A ritmo de mariachi: Vistazos al México de hoy (3) ◘

Tercer artículo de esta serie que revisa detalles interesante sobre la relación entre México y Costa Rica.

Habib Succar G.

Por Habib Succar G. Hablaba en el artículo anterior de algunos personajes notables de nuestra política, que encontraron asilo político en México durante el siglo XX, y dije que la lista es muy grande.

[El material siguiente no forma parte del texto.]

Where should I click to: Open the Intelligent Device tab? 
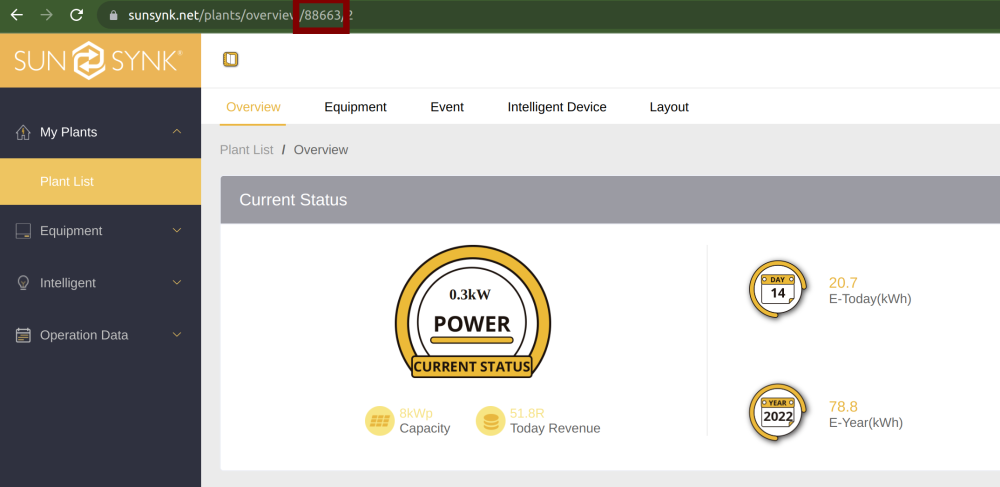coord(557,107)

Así de grande es la gratitud del pueblo costarricense hacia la hospitalidad mexicana, que va mucho más allá del asilo político –que salva vidas–, y se abre como una enorme casa de acogida para decenas de talentos costarricenses, que han encontrado en México el escenario perfecto para su desarrollo artístico e intelectual.

La lista es muy extensa y no es el objetivo nuestro presentar caso por caso, sino mencionar algunos sobresalientes para darnos una idea de la fuerza y la riqueza de estas relaciones.

Creo que uno de los mayores costarricenses en México fue aquel, que a principios de siglo XX había tenido que huir de San José hacia Atenas a “tomar distancia”, estudiar y escribir y se auto definió como “admirador de Cristo, Cristóbal Colón, don Quijote de La Mancha y Francisco Madero” y que pronto tendría que exiliarse en España. Me refiero a Rogelio Fernández Güell, cuya memoria ha sido honrada con el nombre de nuestra Avenida Central de San José.

En su peregrinaje por toda España, en Barcelona conoció a la que sería su esposa, Rosa Serratocó Soley, con quien se casó el 15 de septiembre de 1906. Ese mismo año los recién casados se marcharon a vivir a México donde consiguió trabajo en el Observatorio Astronómico de la ciudad de México. Tiempo después fue nombrado cónsul de México en la ciudad de Baltimore (en Estados Unidos).

Rogelio Fernández Güell

El Gobierno mexicano le exigió que se nacionalizara mexicano (y perder así su nacionalidad costarricense); pero Fernández Güell se negó, por lo que tuvo que renunciar al consulado y regresar a México. El 20 de noviembre de 1910 comenzó la Revolución mexicana. Rogelio Fernández escribió una crónica sobre estos sucesos históricos. Sentía verdadera admiración por el líder Francisco Madero ―quien se convertiría presidente de ese país―. Rogelio Fernández publicó su ensayo «El moderno Juárez. Estudio sobre la personalidad de don Francisco I. Madero», que primero fue publicado en entregas en el periódico bisemanal El Amigo del Pueblo.

En México fundó un periódico y una revista y produjo mucha de su obra literaria y espiritista. El presidente Madero nombró a Rogelio Fernández Güell como jefe del Departamento de Publicaciones del Museo Nacional de Arqueología, Historia y Etnología de la ciudad de México. ​ Después fue nombrado director de la Biblioteca Nacional de México. Fue el primer y último extranjero que ha dirigido esa biblioteca. Pero el asesinato de Madero en 1913 hizo que Rogelio huyera a Costa Rica y dejara amistades, sueños y patrimonio en México.

Concluyo esta especial mención de don Rogelio, citando sus convicciones más profundas, humanistas, que le valieron agrios enfrentamientos con los militares de la época en Costa Rica, todos favorables a la pena de muerte. Decía don Rogelio:

“La pena de muerte es también un signo de atraso en una sociedad. Se dice: es necesaria, es ejemplar, debe aplicarse. ¡No: es cómoda! Porque es más fácil destruir que edificar. Se dice: es que los criminales natos son incapaces de regeneración. Yo replico: no hay nada que no sea susceptible de progreso. Nosotros mismos quizá pasamos por esos trigos. La educación corrige muchos defectos. Una gota de luz cayendo sin cesar sobre el corazón de un malvado ―aunque tenga este la dureza de una roca―, concluye por ablandarle.”

Escudo Escuela Fernández Güell

Don Rogelio tuvo muchos adversarios políticos, poderosos, a los cuales siempre se enfrentó con valentía, honestidad y con firmeza en sus convicciones, pero encontró su fin en la traición de su gran amigo “Pelico” Tinoco (Federico Tinoco) a la sazón dictador de Costa Rica, usurpador del gobierno de Alfredo González Flores y asesino confeso del grande Rogelio Fernández Güell a quien mandó matar para callar así una voz disidente y una luz que clamaba por la democracia y contra el oprobio de la dictadura de los hermanos Tinoco.